Begin at the line containing "Open Search (748, 220)" in the entries below and end at the line containing "1 (185, 1567)"; transcribe that range exactly and nothing outside it.
++++++++++
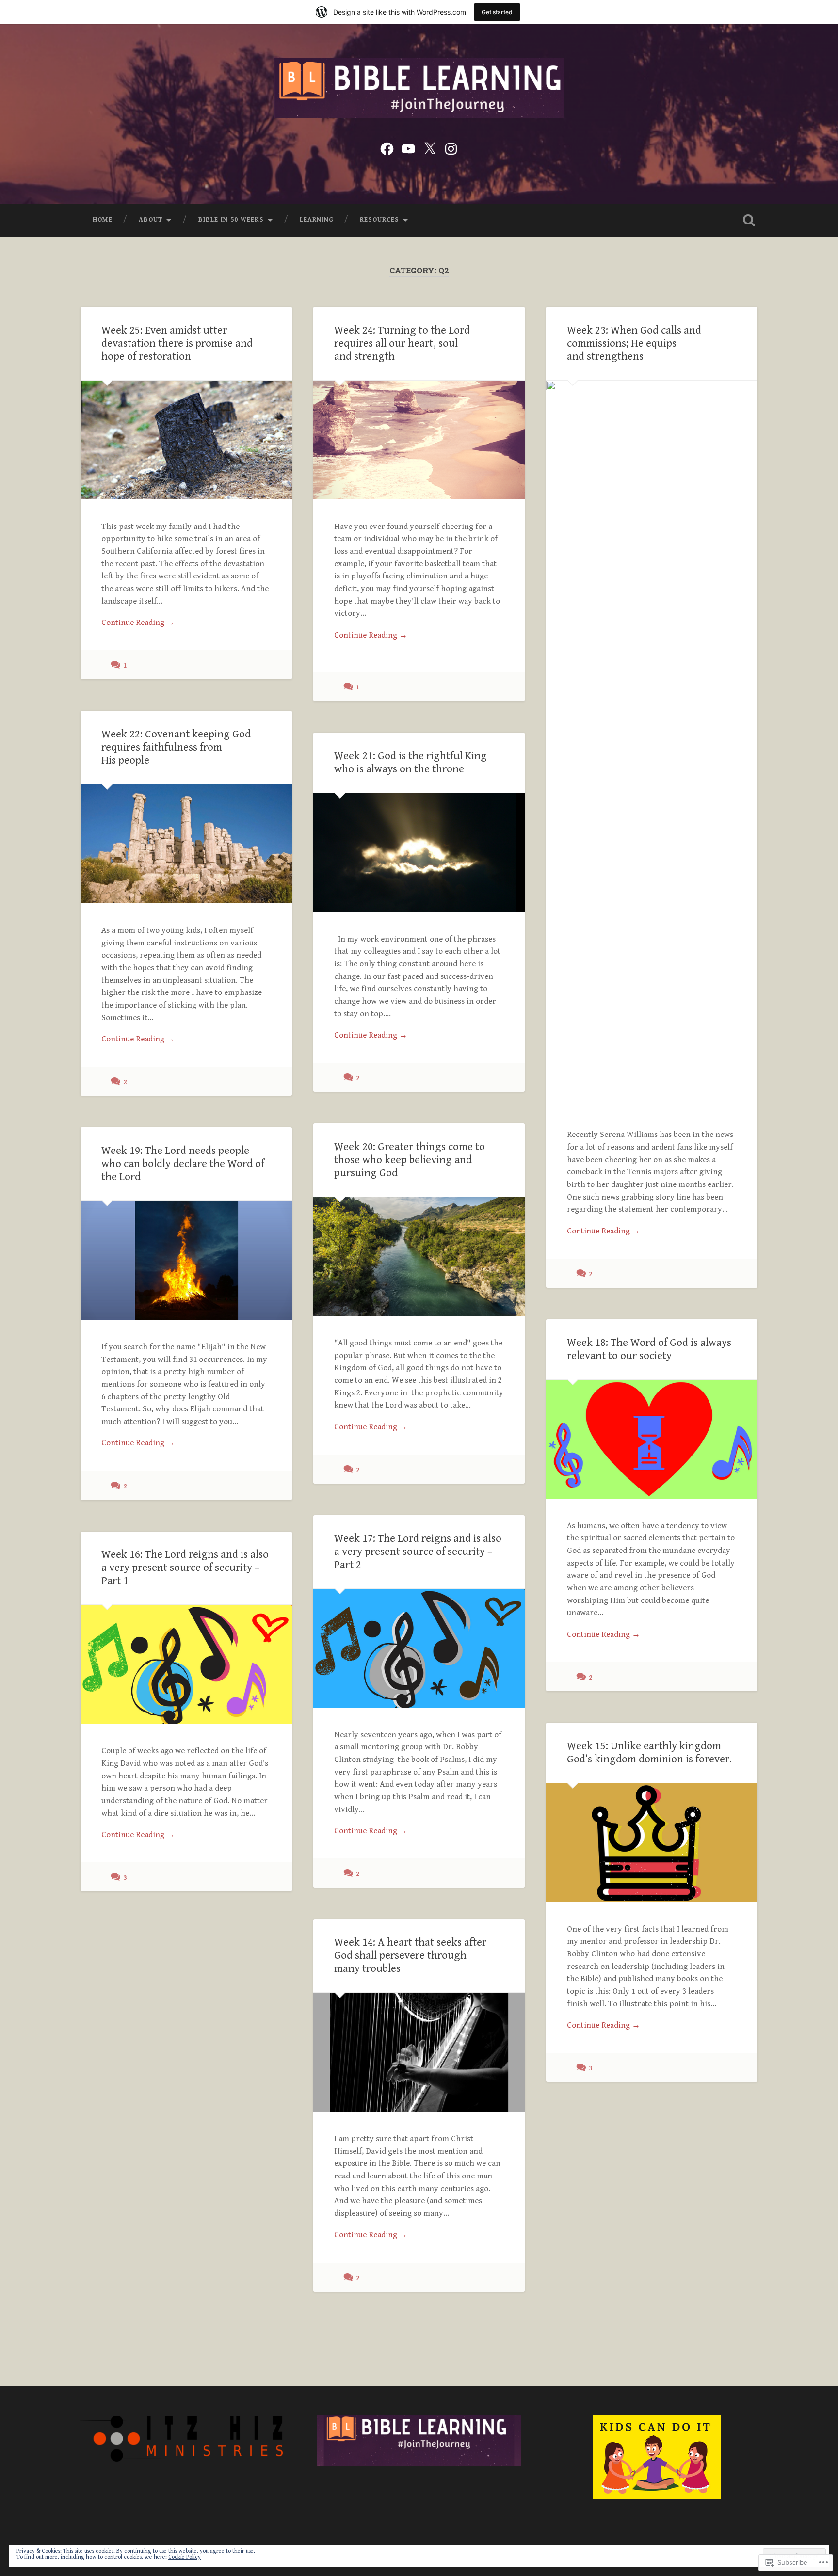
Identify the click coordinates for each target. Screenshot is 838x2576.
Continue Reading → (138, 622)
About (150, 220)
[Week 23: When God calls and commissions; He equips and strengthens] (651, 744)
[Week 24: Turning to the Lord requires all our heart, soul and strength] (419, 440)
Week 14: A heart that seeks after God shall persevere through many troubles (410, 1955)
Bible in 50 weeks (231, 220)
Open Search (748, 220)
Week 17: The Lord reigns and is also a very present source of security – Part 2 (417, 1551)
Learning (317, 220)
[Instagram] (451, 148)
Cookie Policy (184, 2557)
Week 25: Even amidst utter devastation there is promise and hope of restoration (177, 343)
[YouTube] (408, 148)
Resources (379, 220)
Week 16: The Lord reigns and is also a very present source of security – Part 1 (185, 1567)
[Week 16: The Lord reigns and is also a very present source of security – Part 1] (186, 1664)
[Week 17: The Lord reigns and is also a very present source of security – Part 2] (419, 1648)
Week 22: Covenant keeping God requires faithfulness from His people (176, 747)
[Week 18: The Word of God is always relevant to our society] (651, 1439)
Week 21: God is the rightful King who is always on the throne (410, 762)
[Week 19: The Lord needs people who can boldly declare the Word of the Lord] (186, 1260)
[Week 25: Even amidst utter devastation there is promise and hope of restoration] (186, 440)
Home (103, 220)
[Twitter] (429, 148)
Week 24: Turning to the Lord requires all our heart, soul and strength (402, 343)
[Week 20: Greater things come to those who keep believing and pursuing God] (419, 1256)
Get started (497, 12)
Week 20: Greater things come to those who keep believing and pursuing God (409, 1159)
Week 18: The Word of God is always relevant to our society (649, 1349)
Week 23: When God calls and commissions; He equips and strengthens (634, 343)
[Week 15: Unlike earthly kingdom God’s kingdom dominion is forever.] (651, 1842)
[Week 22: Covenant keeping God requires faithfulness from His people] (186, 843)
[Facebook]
++++++++++
* **Response area**:
Open Search (748, 220)
Week 17: The Lord reigns and is also a very present source of security – Part 2 (417, 1551)
Learning (317, 220)
[Instagram] (451, 148)
Cookie Policy (184, 2557)
Week 25: Even amidst utter devastation there is promise and hope of restoration (177, 343)
[YouTube] (408, 148)
Resources (379, 220)
Week 16: The Lord reigns and is also a very present source of security – Part 1 (185, 1567)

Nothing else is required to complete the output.